Directive:
Tally the lines in the material below that contain the string "bubble", treating uppercase and lowercase as different. Reply with the number alone.

Extracted material:
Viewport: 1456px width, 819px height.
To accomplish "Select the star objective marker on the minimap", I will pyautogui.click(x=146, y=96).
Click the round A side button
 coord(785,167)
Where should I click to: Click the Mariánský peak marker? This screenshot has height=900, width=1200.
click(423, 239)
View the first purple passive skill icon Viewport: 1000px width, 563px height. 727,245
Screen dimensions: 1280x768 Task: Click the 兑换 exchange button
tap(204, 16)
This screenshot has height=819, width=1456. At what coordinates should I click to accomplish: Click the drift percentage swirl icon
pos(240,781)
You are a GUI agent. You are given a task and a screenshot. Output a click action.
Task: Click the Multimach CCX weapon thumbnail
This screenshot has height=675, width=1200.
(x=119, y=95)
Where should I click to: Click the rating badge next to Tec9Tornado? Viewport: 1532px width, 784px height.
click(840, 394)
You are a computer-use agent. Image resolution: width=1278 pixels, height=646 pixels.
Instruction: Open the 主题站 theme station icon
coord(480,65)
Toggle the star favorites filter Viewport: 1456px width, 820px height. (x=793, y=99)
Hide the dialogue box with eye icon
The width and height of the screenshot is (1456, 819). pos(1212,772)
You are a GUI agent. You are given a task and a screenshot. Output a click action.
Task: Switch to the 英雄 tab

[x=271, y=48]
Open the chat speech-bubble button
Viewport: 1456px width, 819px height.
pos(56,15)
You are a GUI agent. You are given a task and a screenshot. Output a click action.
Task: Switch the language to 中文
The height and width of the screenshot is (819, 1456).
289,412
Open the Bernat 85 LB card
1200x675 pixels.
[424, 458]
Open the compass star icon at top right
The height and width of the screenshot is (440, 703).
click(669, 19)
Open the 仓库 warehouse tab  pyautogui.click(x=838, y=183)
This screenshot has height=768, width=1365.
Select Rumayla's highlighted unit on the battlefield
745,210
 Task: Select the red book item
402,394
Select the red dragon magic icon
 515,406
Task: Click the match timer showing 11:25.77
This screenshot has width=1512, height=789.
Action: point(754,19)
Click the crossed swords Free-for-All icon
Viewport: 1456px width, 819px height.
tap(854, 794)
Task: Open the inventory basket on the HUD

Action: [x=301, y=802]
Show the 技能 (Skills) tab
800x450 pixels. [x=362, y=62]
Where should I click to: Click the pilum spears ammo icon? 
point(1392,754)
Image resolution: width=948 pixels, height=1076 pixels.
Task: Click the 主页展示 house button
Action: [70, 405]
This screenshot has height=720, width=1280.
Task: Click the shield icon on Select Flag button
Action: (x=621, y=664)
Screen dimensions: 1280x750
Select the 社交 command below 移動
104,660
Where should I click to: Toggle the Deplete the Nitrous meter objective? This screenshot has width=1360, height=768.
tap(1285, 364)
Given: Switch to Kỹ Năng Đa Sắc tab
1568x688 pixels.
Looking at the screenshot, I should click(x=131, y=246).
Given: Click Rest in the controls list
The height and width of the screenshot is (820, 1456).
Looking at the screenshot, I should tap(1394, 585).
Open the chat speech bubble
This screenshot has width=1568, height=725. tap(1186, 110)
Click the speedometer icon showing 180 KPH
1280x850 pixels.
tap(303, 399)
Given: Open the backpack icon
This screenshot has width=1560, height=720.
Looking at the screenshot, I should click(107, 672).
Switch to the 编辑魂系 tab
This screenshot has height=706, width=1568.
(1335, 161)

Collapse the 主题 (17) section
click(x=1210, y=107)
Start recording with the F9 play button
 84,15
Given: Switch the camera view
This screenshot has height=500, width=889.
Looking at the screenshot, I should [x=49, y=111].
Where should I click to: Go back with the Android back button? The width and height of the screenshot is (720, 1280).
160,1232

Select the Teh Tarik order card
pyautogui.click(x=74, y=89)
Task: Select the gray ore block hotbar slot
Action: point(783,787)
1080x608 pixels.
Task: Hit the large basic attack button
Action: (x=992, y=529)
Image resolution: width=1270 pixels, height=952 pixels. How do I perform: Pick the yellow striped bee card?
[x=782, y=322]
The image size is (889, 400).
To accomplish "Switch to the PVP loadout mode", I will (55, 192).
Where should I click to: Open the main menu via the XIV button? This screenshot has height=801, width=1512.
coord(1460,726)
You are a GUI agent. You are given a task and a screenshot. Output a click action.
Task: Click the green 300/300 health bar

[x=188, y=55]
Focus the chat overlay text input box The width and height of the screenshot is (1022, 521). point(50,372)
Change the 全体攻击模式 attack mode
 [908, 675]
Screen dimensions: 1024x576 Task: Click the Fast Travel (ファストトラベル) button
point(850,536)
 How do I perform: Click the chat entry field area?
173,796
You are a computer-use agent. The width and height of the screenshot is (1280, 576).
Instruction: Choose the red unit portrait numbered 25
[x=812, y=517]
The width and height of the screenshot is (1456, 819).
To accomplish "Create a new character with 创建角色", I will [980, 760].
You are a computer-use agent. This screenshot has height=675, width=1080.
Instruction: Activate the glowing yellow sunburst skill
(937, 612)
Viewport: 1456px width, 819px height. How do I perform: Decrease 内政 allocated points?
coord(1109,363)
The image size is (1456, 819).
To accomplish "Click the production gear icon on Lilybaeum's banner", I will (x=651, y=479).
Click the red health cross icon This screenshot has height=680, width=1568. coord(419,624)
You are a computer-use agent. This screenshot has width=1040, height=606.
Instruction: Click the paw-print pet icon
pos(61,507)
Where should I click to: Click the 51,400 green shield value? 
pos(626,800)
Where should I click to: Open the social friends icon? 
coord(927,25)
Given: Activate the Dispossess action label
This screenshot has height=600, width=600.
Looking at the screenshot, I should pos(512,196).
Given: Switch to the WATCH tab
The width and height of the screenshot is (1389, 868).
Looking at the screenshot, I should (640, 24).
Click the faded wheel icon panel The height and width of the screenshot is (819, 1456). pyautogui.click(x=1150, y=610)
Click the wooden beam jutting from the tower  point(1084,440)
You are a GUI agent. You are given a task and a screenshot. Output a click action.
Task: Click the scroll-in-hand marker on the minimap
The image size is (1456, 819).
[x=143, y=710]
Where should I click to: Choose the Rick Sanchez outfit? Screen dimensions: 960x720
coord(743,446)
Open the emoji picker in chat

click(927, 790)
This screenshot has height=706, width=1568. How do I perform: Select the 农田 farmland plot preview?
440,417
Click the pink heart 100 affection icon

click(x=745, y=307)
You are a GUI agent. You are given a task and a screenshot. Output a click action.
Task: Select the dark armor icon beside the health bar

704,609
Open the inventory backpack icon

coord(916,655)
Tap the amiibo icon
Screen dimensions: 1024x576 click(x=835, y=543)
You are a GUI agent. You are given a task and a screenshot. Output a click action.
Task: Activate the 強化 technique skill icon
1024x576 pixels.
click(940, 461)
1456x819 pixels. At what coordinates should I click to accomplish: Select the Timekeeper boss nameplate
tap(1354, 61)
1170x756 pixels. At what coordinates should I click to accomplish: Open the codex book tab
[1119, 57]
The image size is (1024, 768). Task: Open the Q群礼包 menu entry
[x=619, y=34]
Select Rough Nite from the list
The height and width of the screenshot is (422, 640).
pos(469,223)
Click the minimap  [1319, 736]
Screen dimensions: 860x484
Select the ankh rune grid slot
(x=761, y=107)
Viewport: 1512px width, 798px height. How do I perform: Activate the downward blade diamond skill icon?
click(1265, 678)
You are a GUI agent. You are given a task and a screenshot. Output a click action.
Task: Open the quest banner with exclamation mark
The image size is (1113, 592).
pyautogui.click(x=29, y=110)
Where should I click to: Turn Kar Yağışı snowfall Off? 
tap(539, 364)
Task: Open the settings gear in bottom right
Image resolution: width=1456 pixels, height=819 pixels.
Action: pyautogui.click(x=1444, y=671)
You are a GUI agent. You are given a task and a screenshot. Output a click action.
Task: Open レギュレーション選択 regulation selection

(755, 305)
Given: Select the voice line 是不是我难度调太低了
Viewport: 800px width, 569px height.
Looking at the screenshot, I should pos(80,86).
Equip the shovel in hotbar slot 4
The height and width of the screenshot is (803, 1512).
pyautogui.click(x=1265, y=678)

Result:
2